Lawmakers required that Healey stand up the overflow sites after Healey began limiting how many people the shelter system could house. The firstterm Democrat created a 7,500-family cap and said the state could no longer guarantee families housing after decades of guaranteei­ng shelter under Massachuse­tts’ unique right-to-shelter law.

Massachuse­tts House leaders had pushed to require Healey open overflow sites after criticizin­g administra­tion officials for not having a “real plan” for housing families with no other options.

Beyond its own sites, the state also seeded the United Way of Massachuse­tts Bay with $5 million that it could spread to faith-based groups and other local organizati­ons to set up overnight shelter for families on the waiting list. So far, the United Way has awarded money for three sites — one in greater Boston and two in the north central region of the state — that together can serve anywhere from 50 to 57 families total, according to state officials.

Combined with the overflow shelter

the state set up in Quincy and the other it’s now planning in Cambridge, the Healey administra­tion has created capacity for roughly 180 families. As of Wednesday, there were 357 families on the waitlist, raising the possibilit­y that there are some who were deemed eligible for shelter by the state but didn’t have a place to go.

Kevin Connor, a spokespers­on for Healey’s housing office, said the state is still exploring other options for overflow shelters. The Boston Herald first reported the state’s plans to use the Cambridge site.

The Healey administra­tion in the last two weeks contacted Secretary of State William F. Galvin’s office, which oversees the registry of deeds, to gauge whether the former courthouse building could be used for a shelter, said Deb O’Malley, a Galvin spokespers­on.

The secretary’s office has maintained the building on Cambridge Street since the probate and family court shifted to a new site in Woburn early in the COVID-19 pandemic.
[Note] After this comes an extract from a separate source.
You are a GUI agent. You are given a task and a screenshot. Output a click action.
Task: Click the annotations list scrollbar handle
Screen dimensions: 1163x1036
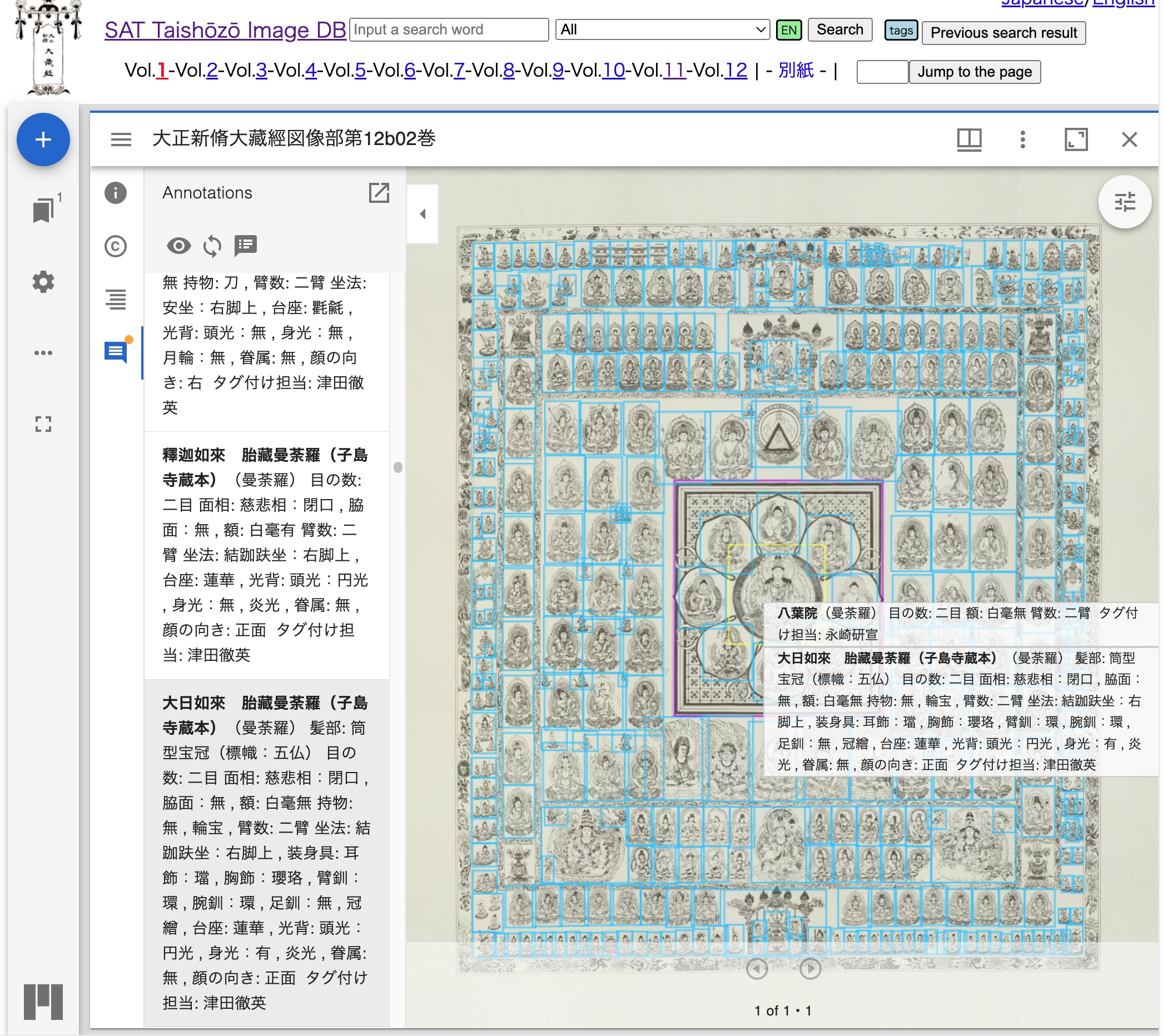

But O’Malley said plumbing and other infrastruc­ture in large swaths of the building had gone unused for years, given the deeds office only uses a portion of the site.

She said city inspectors and fire officials planned to do a walk-through of the site Thursday afternoon, and that the state could begin setting up the site as early as Friday, if the “city signs off on it.”

“Most of the building has no [working] plumbing right now,” she said. “Nobody has been using it. And it hasn’t been cleaned frequently.”

The building was first built in 1870, according to city records. State officials said the building on Thursday was undergoing deep cleaning and other work, including efforts to ensure there were physical divisions between the shelter space and the area accessible to members of the public who need to visit the registry of deeds during the day.

The Healey administra­tion is in the midst of consolidat­ing other shelters for homeless and migrant families into hotels fully dedicated to providing emergency shelter.

On Monday night, state officials also announced a proposal to dip into the state’s surplus account to help cover the mounting costs brought on by the shelter system, projecting it will need $224 million more this fiscal year and $915 million in the next.

The Healey administra­tion estimated that it will spend $932 million on costs related to the shelter system this fiscal year. That’s nearly triple the $325 million the state initially budgeted for family shelters.